Steve's software for DMX-512 theatrical lighting control

Background

DMX-512 is a standard digital protocol for controlling theatrical lighting equipment, including dimmers and moving lights. It uses RS-485 differential signaling and is generally wired using two shielded twisted pairs terminated on a 5-pin XLR connector.

DMX-512 uses async framing, in the style of a traditional UART, at 250Kbps. When it is desired to generate DMX-512 from an industry-standard-architecture PC, a special-purpose interface unit is typicaly used.

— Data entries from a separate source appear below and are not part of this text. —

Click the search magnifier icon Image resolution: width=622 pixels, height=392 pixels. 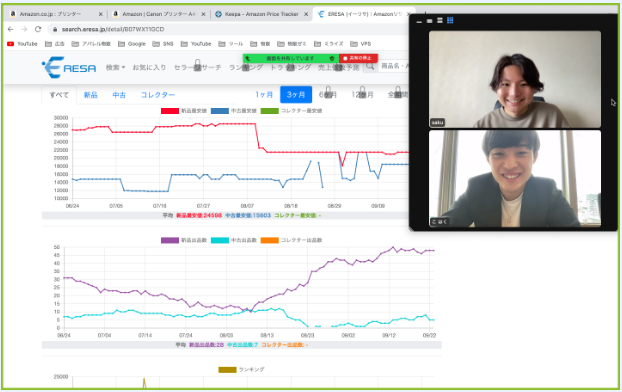pos(370,66)
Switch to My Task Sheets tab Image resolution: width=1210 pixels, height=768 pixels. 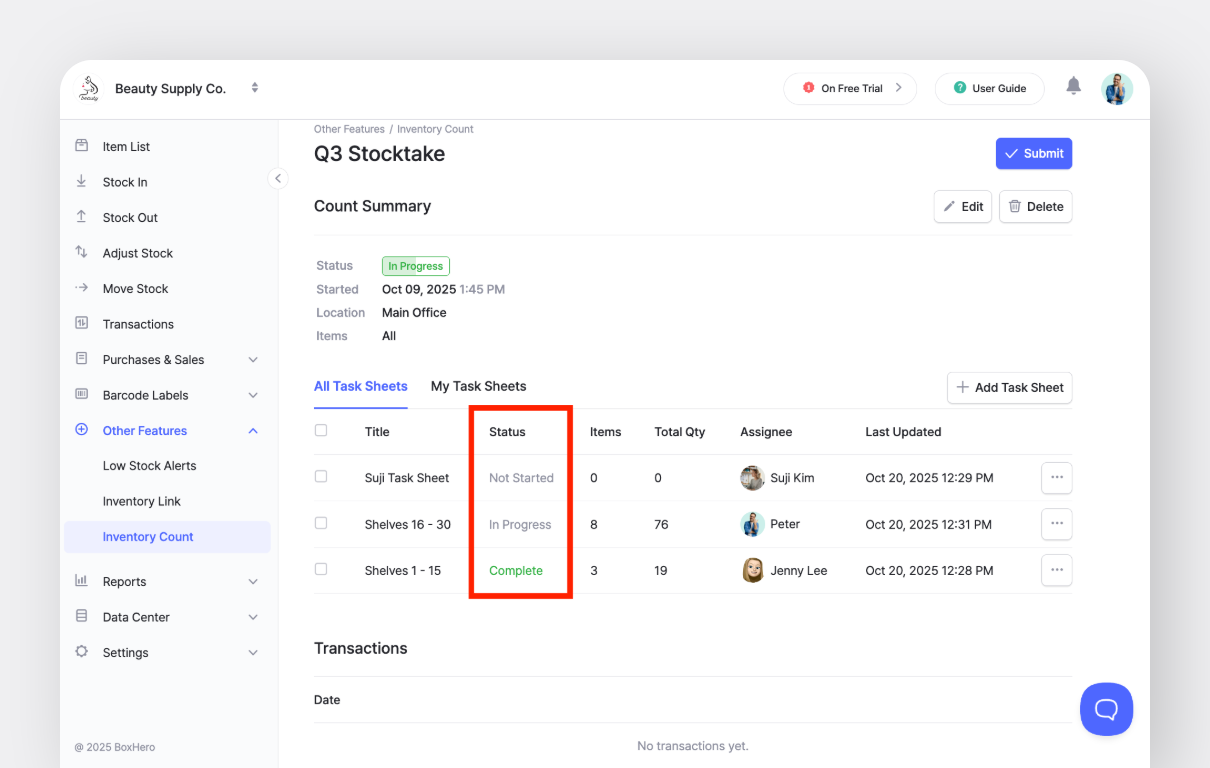pos(478,386)
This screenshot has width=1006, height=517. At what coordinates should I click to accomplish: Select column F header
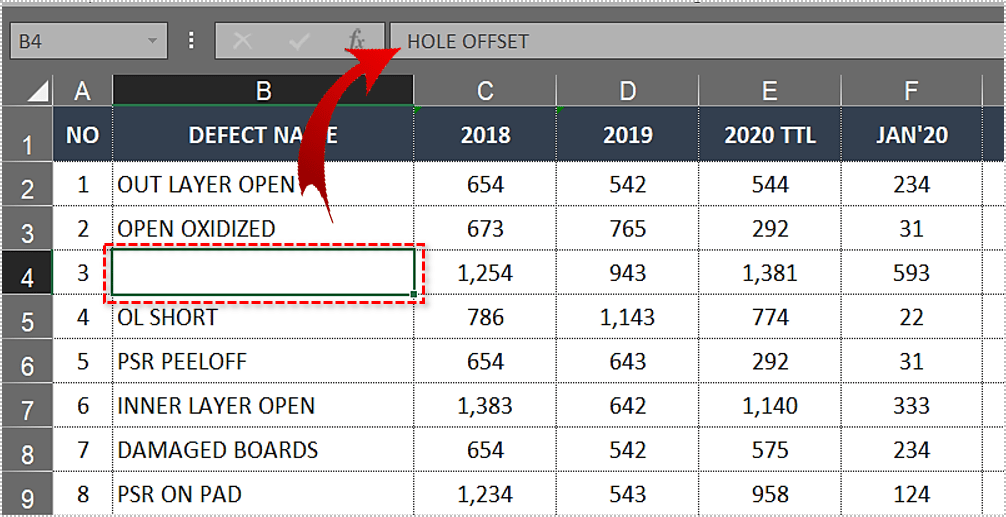[911, 91]
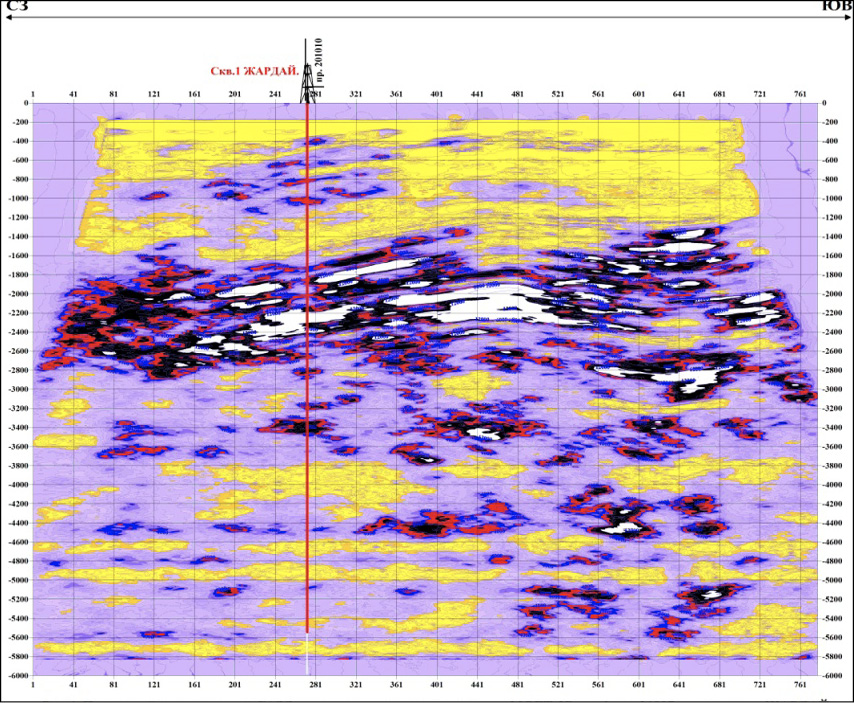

Some of these are quite expensive.

It is possible to build a low-cost PC to DMX-512 interface, and there are even some free "Open Source Hardware" projects to show the way. A design that has interested me recently uses the FTDI FT232BM USB-to-serial chip. Similar hardware projects that can use identical software are the Open-DMX-USB, the Free-USB-Dmx, and the USB-to-DMX described in Circuit Cellar Ink, issue 170, page 72.

My prototype based on both of these is (or soon will be) described on my hardware page.

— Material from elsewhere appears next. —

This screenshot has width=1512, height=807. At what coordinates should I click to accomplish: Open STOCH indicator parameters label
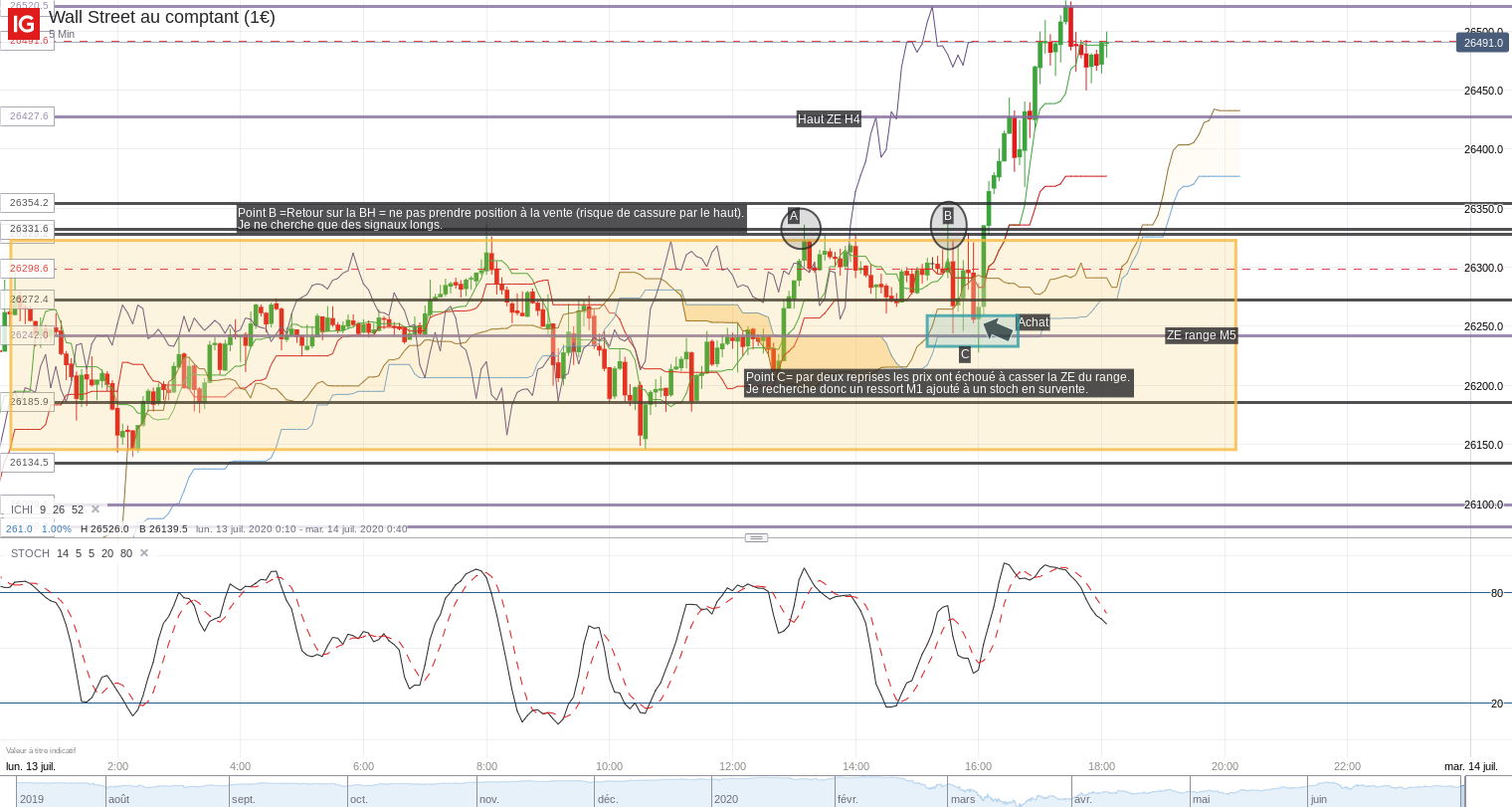(30, 553)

Dmx4Linux now includes driver for FTDI-based interfaces

Dmx4Linux is the de-facto standard driver stack for DMX-512 under Linux.

As of Version 2.5, Dmx4Linux now includes my driver for the above-mentioned DMX interfaces built using FTDI chip. I recommend downloading and trying dmx4linux-2.5 before messing with the older version and the patch below.

My Software

SLight

My SLight variant [slight-0.98b-sgt.tar.gz]. This is a slightly modified unofficial version of SLight, originaly by Brian Teague. My enhancements include:
  • Fixed a race-condition bug which can cause some channels to stop fading until a "jump" (double-click) to another cue is performed manually.
  • Rework the fade computation to use integer arithmetic only, thus avoiding a cumulative floating-point precision error.
  • Added a crude checkpoint function which saves all cues to a new timestamped file every time a change is made to a show. Fortunately, I've never had a crash that required me to recover using this.
  • Add an ascii dump of patch and cue configuration to the save function. Printing this out on real paper is the ultimate paranoia backup. This version of slight is the only only lighting control interface used in one small performance venue I have worked with.

    My Dmx4Linux driver

    The driver I put together is now included in the latest release of Dmx4Linux, version 2.5. I recommend trying that first.

    Previously, the only way (short of coding your own) to drive DMX out of an ftdi-based interface was using this patch [dmx4linux-2.4-ftdi.patch.gz]. This is a patch for Dmx4Linux version 2.4 that adds a driver for DMX interfaces using the FTDI FT232BM chip. As of November 2004, it supports output only.